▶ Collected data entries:
<<<<

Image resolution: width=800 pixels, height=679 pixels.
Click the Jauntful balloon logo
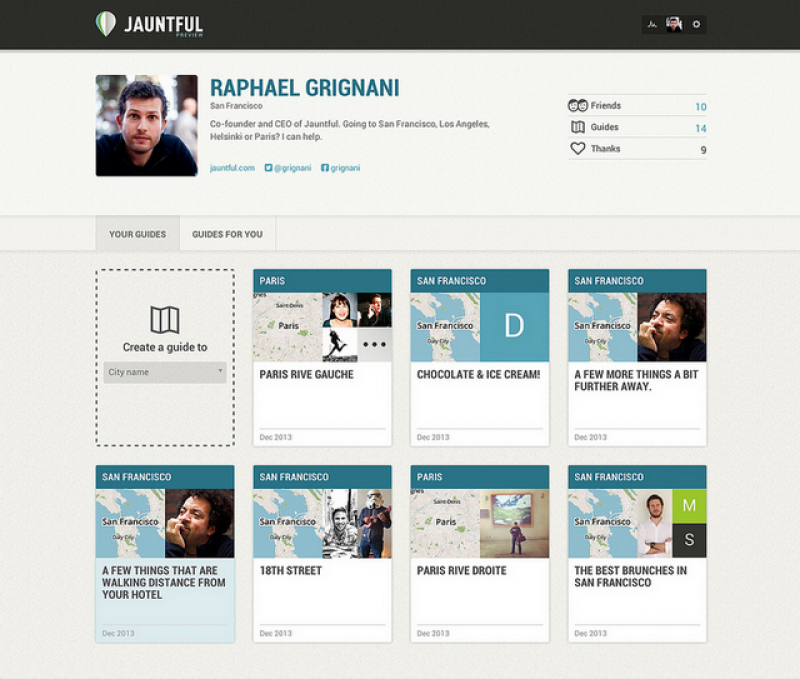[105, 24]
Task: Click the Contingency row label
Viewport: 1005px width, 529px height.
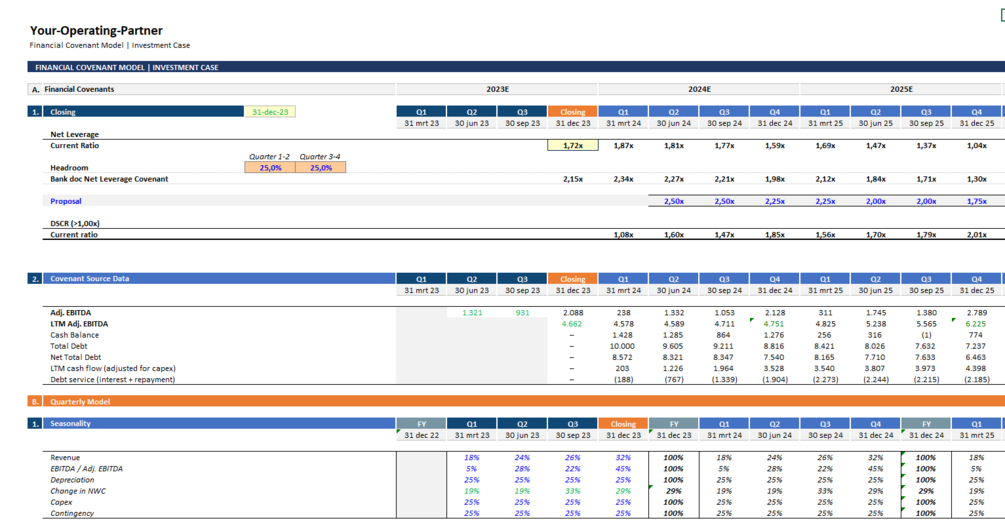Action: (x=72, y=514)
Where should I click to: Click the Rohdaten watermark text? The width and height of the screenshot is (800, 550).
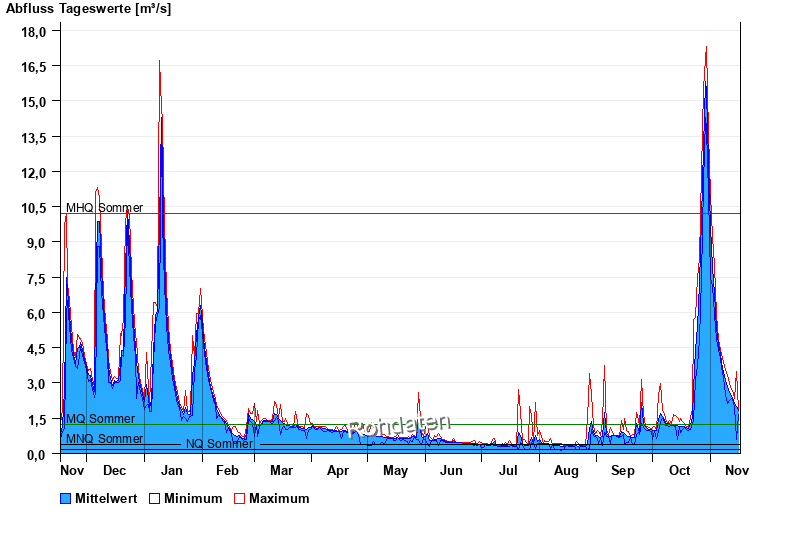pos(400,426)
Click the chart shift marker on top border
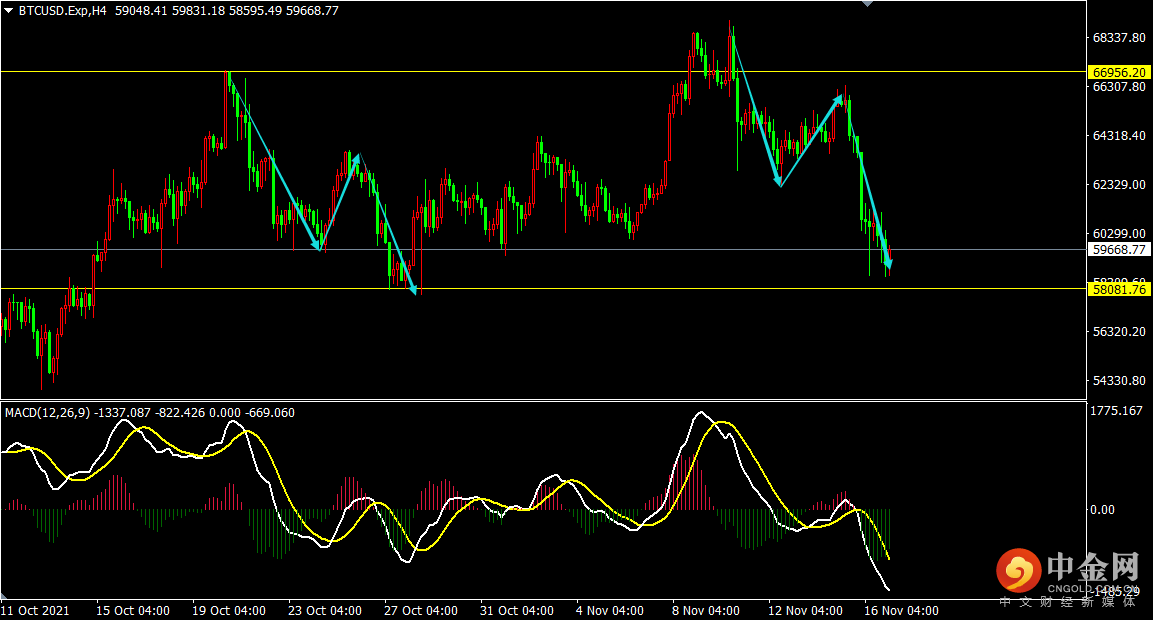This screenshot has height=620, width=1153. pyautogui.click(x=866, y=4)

>>>>

▶ Requirement: I would like the data above transcribed exactly, with its pictures left out.

▶ Solution for this task:
Image resolution: width=800 pixels, height=679 pixels.
Click the Jauntful balloon logo
[105, 24]
Task: Click the Contingency row label
Viewport: 1005px width, 529px height.
Action: (x=72, y=514)
Where should I click to: Click the Rohdaten watermark text? The width and height of the screenshot is (800, 550).
pos(400,426)
Click the chart shift marker on top border
This screenshot has height=620, width=1153. pyautogui.click(x=866, y=4)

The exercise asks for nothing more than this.